Nothing moved in the rooftops. Even the pigeons were bedded down for the night, remaining silent when she passed, noticeable only because of the cloying pungency of their fresh droppings.
In the street below, a pack of dogs scrounged around some bushes slowly taking over the ruins of a bombed-out building. Farther away, a bobbing light illuminated the faces of first one, then another structure. Possibly a roving KFOR patrol.
Rory greeted the sight of the hostel with a sigh of relief, looking forward to getting out of the wind and cuddling up to Damon’s furnacelike heat. Confident that no one could see her, she swung off the roof and slipped through the open window. She pushed up her ski mask and pulled it off, releasing her hair from its constraints.
Damon didn’t react to her arrival. He didn’t even move in bed. She wished it was a testament of his acceptance of her, but the explanation wasn’t so heartwarming: he was on another hunt.

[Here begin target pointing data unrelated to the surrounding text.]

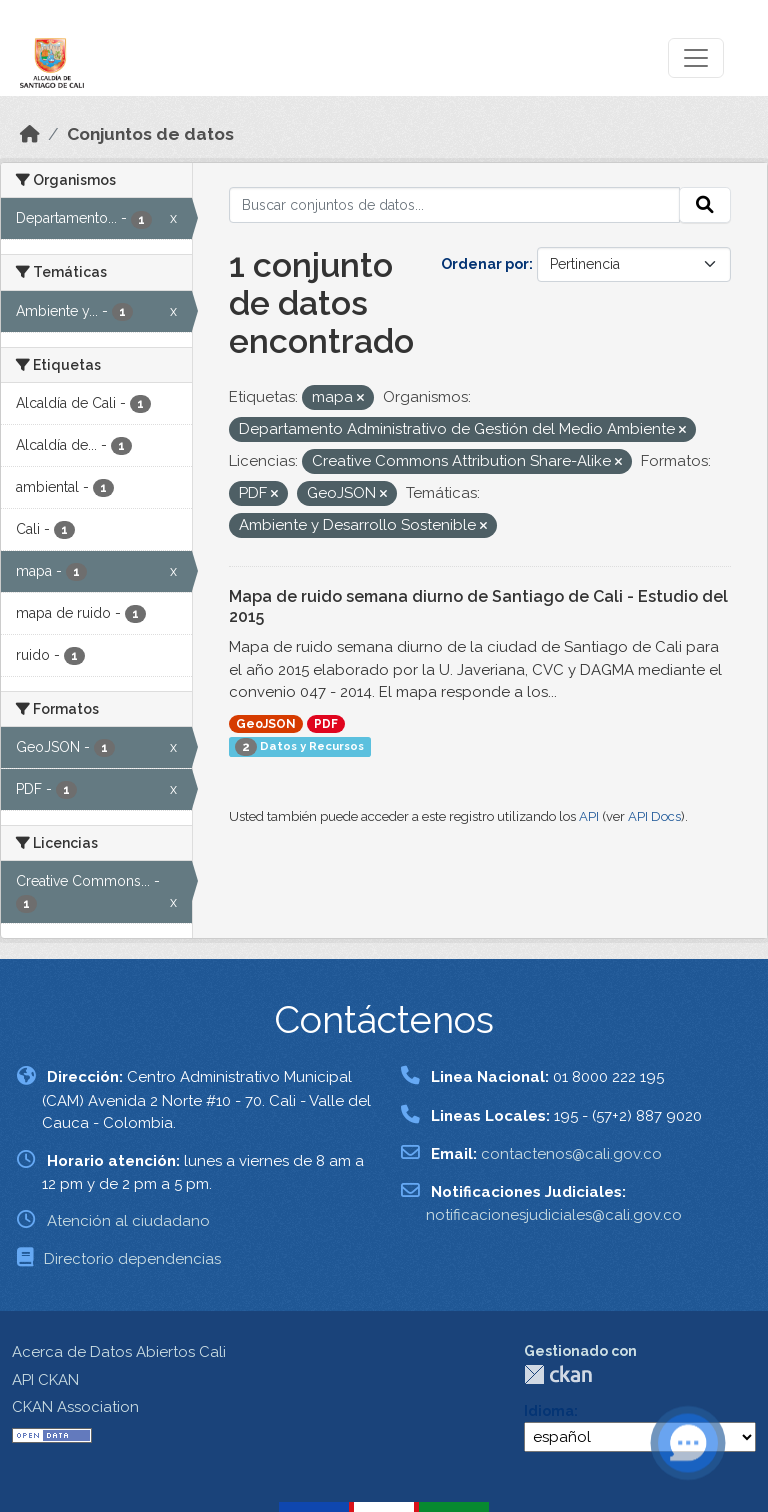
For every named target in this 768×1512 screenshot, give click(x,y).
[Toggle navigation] (696, 58)
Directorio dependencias (132, 1259)
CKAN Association (75, 1407)
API (589, 816)
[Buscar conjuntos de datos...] (455, 205)
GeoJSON (266, 724)
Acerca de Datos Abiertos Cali (119, 1352)
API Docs (654, 816)
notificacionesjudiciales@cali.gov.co (554, 1215)
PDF (326, 724)
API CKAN (45, 1380)
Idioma (549, 1411)
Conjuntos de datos (150, 134)
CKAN (558, 1374)
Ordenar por (485, 264)
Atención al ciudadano (128, 1221)
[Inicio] (30, 134)
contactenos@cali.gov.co (571, 1154)
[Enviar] (705, 205)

It chilled her to admit that, to know that a man she’d taken as a lover could kill so easily. She was safe while Damon needed her, probably even after then; maybe it was foolish of her, or simply because of how they’d met, but she couldn’t imagine that he would turn that lethal skill of his on her.
Yet she couldn’t countenance his hits. Felix’s teaching—that killing in the middle of a job was verboten since it upped the stakes for the cops—was too ingrained in her consciousness to simply disregard.
Rory stared at his sleeping form, clad in shirt and pants, ready for a quick getaway. He’d brought her more pleasure than she’d had in a while; yet even now he was on a mission, taking out another terrorist in his dreams.
Perhaps it was hypocritical, but the strength of will and ruthlessness necessary to do what he did excited her. However, it wasn’t without risk. Damon could die without waking up.
Her foolish heart skipped a beat at the thought.
His chest expanded suddenly, the way it did when he returned to himself. An instant later, his eyes opened, their chestnut brown almost golden, pinning her where she stood. “There you are.” As though he’d been searching for her.
The emotions she’d been struggling with choked her into silence. Relief at his safety and anger at his casual disregard for death-dealing twisted inside her, fighting like a pair of clawing, squalling cats. Despite her distaste for what he did, she couldn’t bring herself to call it murder, given his targets.
He jerked upright and caught her arm, pulling her down to sit beside him on the bed. “Are you okay?”
“Am I—” Rory sputtered into silence, unable to believe his question.
“What’s wrong?” Damon stroked her back, as though trying to soothe her.
“Do you have to do that?” she blurted out in a breathless rush. She was in no position to disapprove but could no longer silence her objections.
His hand stopped, coming to rest on her hip. “Do what?”
“You know.” Unable to find the words to explain, Rory flung her free arm wide, encompassing the world outside their room.
Damon’s eyes narrowed in comprehension, his gaze drilling into hers. “It’s what I do.”
“It complicates things.”
“Things?”
“I—” Rory shook her head in bafflement, not even sure what she wanted to say, much less how to say it.